▶ _Your goal_
Can you retype the passage about Chinese judicial documents word for word, from its first sentence to its last?

▶ _Document extract_
I recently participated in an academic conference in which one speaker discussed Chinese judicial documents (other than judicial interpretations).  The speaker’s view was very critical of them, a view shared by a good number of academics in China. A recent law review article published in a US law journal mischaracterized at least some of these documents.  I have my own views and understanding of what these documents mean, based on many years reviewing these documents and long discussions with knowledgeable people “who cannot be named” and whose help can only be indirectly acknowledged. I have discussed SPC judicial documents in an earlier blogpost. I also discuss them in my book chapter on judicial transparency, and book chapter on the Supreme People’s Court’s (SPC) policy document on free trade zones, the Opinions on Providing Judicial Guarantee for the Building of Pilot Free Trade Zones (最高人民法院關于為自由貿易試驗區建設提供司法保障的意見 FTZ Opinion). This blogpost melds excerpts from those book chapters.

▶ _Excerpted records_
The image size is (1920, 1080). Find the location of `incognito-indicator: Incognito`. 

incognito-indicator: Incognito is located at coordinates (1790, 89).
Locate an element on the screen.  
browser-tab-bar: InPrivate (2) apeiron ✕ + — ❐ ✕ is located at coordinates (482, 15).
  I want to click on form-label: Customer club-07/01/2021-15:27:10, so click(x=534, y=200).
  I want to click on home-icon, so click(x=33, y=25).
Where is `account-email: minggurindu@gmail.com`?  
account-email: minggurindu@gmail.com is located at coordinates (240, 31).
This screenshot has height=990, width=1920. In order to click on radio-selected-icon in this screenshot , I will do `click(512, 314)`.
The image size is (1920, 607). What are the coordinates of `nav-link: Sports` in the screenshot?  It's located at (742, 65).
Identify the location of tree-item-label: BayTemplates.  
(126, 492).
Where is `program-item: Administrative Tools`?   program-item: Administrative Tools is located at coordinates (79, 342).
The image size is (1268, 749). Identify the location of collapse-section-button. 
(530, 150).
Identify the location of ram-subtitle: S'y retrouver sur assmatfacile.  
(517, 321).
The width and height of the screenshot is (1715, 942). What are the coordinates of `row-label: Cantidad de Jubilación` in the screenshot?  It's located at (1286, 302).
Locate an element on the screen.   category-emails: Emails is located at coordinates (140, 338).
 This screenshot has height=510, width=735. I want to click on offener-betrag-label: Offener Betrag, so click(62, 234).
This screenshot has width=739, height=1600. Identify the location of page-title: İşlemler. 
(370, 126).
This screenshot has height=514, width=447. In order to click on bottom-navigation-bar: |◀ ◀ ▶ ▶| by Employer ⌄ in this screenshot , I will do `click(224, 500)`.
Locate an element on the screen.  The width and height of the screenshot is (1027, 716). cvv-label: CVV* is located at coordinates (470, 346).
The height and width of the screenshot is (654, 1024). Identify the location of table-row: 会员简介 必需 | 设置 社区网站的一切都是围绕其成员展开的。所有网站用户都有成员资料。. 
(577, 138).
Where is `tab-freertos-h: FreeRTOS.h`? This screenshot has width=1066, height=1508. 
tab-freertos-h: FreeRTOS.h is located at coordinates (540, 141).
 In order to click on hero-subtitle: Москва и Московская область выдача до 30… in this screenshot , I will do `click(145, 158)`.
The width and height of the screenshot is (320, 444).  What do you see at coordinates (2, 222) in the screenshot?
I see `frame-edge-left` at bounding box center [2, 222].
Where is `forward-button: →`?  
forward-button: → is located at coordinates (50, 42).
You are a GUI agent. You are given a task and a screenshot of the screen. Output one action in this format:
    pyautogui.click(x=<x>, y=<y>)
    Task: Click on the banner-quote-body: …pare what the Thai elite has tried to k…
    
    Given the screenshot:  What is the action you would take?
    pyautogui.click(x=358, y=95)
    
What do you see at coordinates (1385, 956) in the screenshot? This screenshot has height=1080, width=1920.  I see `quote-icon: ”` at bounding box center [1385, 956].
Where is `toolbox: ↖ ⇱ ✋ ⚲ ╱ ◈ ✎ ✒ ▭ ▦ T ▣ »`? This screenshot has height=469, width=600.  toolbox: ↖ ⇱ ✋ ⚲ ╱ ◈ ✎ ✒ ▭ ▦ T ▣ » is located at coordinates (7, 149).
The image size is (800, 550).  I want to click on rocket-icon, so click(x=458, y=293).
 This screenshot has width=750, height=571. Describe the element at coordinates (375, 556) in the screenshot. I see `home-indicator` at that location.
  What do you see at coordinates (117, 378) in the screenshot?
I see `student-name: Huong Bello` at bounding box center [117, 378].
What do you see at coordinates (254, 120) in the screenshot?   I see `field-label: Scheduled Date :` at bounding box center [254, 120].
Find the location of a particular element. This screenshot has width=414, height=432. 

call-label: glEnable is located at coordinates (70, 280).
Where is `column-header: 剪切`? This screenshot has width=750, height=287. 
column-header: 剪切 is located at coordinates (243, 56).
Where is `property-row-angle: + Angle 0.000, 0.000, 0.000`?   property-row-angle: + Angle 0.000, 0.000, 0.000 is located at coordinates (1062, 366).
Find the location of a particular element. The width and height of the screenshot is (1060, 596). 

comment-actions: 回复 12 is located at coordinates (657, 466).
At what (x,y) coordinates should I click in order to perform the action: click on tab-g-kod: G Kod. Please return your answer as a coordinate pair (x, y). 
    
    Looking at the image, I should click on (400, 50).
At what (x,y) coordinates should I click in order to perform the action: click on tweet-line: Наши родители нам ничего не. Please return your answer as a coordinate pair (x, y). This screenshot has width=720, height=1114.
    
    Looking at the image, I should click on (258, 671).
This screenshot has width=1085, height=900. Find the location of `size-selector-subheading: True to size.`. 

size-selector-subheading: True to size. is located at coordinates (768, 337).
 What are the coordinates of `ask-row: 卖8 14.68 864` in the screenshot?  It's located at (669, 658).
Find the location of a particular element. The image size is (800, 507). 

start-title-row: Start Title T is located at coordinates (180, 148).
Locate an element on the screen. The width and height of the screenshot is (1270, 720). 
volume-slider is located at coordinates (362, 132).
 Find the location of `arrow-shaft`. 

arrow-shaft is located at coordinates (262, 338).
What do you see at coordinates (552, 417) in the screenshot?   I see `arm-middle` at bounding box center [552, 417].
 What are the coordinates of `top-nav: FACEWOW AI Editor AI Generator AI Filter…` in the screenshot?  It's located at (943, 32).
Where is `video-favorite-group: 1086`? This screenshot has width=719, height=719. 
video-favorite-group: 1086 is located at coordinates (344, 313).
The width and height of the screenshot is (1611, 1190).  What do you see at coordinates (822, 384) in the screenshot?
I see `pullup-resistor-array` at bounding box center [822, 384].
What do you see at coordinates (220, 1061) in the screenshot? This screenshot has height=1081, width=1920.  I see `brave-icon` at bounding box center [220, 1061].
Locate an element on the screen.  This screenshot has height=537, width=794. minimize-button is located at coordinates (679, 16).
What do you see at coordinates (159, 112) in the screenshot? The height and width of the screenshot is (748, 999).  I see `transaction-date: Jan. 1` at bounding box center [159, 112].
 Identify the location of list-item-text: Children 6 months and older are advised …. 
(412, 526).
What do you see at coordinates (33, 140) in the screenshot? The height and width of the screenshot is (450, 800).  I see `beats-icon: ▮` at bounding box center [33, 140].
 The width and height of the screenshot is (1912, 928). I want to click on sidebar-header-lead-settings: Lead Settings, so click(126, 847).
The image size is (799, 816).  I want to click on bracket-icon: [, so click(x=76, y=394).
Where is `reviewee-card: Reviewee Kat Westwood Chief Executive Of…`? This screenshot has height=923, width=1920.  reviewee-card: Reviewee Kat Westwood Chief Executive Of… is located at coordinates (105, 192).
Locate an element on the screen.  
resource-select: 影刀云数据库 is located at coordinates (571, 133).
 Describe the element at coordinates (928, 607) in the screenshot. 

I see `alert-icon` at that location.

▶ _The answer_
I recently participated in an academic conference in which one speaker discussed Chinese judicial documents (other than judicial interpretations).  The speaker’s view was very critical of them, a view shared by a good number of academics in China. A recent law review article published in a US law journal mischaracterized at least some of these documents.  I have my own views and understanding of what these documents mean, based on many years reviewing these documents and long discussions with knowledgeable people “who cannot be named” and whose help can only be indirectly acknowledged. I have discussed SPC judicial documents in an earlier blogpost. I also discuss them in my book chapter on judicial transparency, and book chapter on the Supreme People’s Court’s (SPC) policy document on free trade zones, the Opinions on Providing Judicial Guarantee for the Building of Pilot Free Trade Zones (最高人民法院關于為自由貿易試驗區建設提供司法保障的意見 FTZ Opinion). This blogpost melds excerpts from those book chapters.